Women [and others faced with negative reactions from critics of their work] can also benefit from interpreting feedback as providing information about the preferences and point of view of the person giving the feedback, rather than information about themselves. In other words, a negative reaction from five investors doesn’t tell a woman anything about the quality of her business idea or her aptitude for entrepreneurship; it just tells her something about what those investors are looking for.
And if those five investors love her pitch? That also doesn’t tell her about her merit as an entrepreneur; it tells her about what they are looking for in an investment. In other words, feedback is useful because it provides insight about the people we want to reach, influence and engage. With that reframing, women can filter which feedback they need to incorporate to achieve their aims, without the taxing emotional highs and lows.
I like here the idea that criticism allows us to classify the different audiences we’re reaching, to determine whether there is an audience for what we’re doing, and to make practical decisions based on those assessments. For example, if I dare open a chapter with a line of reflection by a character, one member of my group, trained in an action-action-only-action school, always crosses it out. The advice above allows me to recognize that I’m not writing the kind of book he’s ever likely to read. When others don’t attack the offending sentence, I can assume there are other audiences with other philosophies of effective prose.
Yet there are dangers. This strategy invites me too easily to assume that critics are just people who don’t “get” my particular genius, who are looking for something dumber and more pedestrian than the gems I provide. (I really never have thought of myself as a genius, but I do confess to having been really amazed that some critic so totally misread what to me made perfect sense.) As one who struggles to rely on scenes rather than prolonged interior monologues to do the work, I have found that among the values of a writing group is my ability to see who agrees with the pronouncements of my action-oriented colleague.

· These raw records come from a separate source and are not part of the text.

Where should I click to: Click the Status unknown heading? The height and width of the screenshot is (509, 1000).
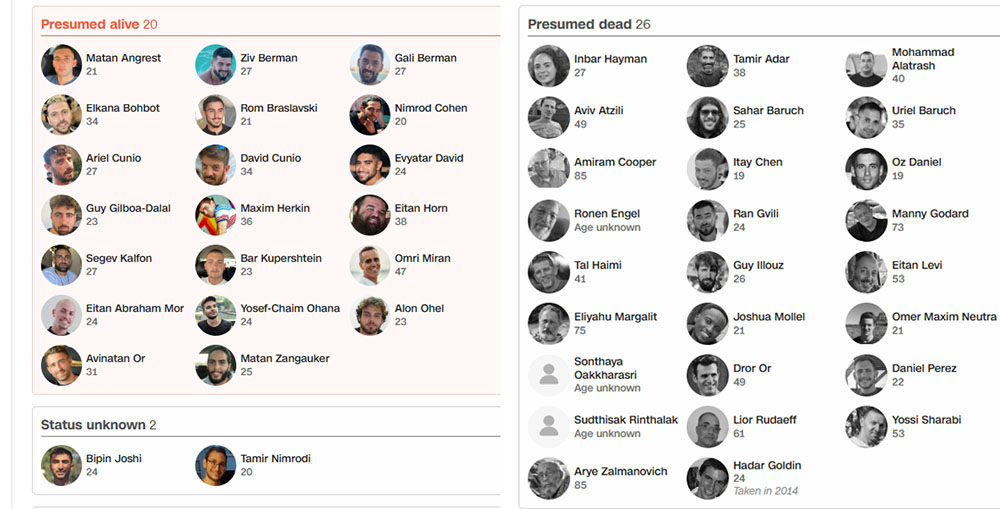coord(93,425)
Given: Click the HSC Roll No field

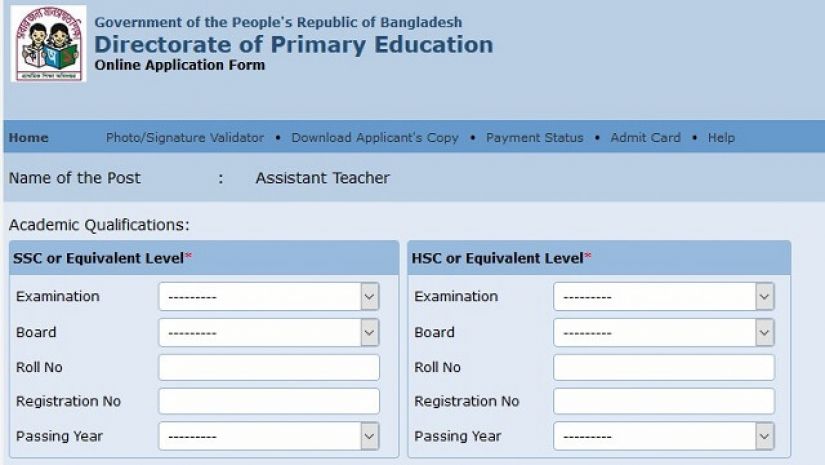Looking at the screenshot, I should tap(663, 367).
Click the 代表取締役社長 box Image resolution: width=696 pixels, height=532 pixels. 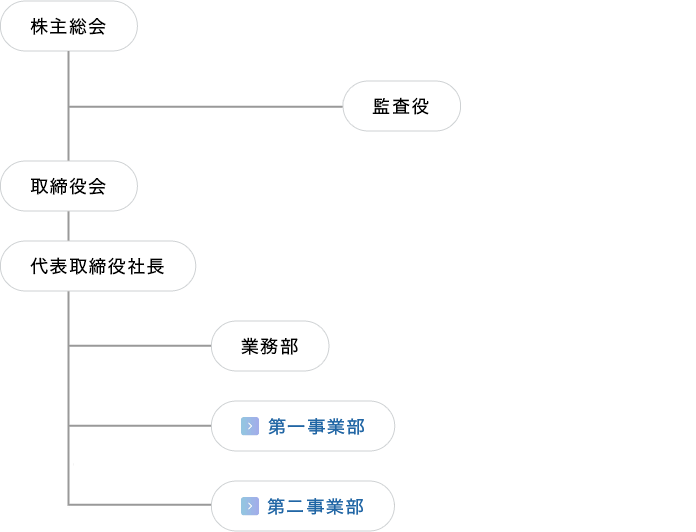[x=98, y=266]
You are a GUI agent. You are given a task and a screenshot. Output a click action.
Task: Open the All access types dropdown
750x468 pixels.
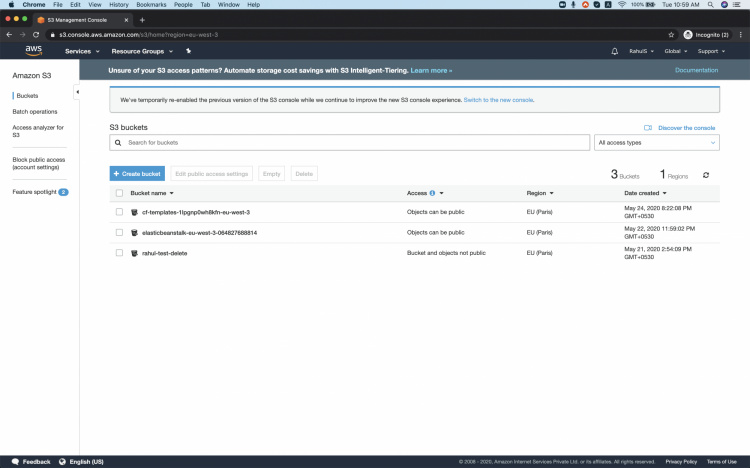(x=656, y=143)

But I suppose, in a way, that’s the point of the advice above. There is a range of audiences in my group. When so many different readers looking for so many different things come together on a point of critique, that’s valuable information about audiences, in the plural, and not about me.
And the other great value of group critiques, even negative ones, is the chance they provide to get at the why and what questions: Why don’t you like that character? What makes that scene sound contrived? In my view, face-to-face is the best way to get these valuable answers, even if–because of the basic limitations of writing groups I wrote about earlier (see 9/22)–your colleagues can’t tell you whether the clues you planted on page 48 of your mystery novel really point logically to your big reveal on page 325. Getting that feedback, and doing something useful with it, is really hard.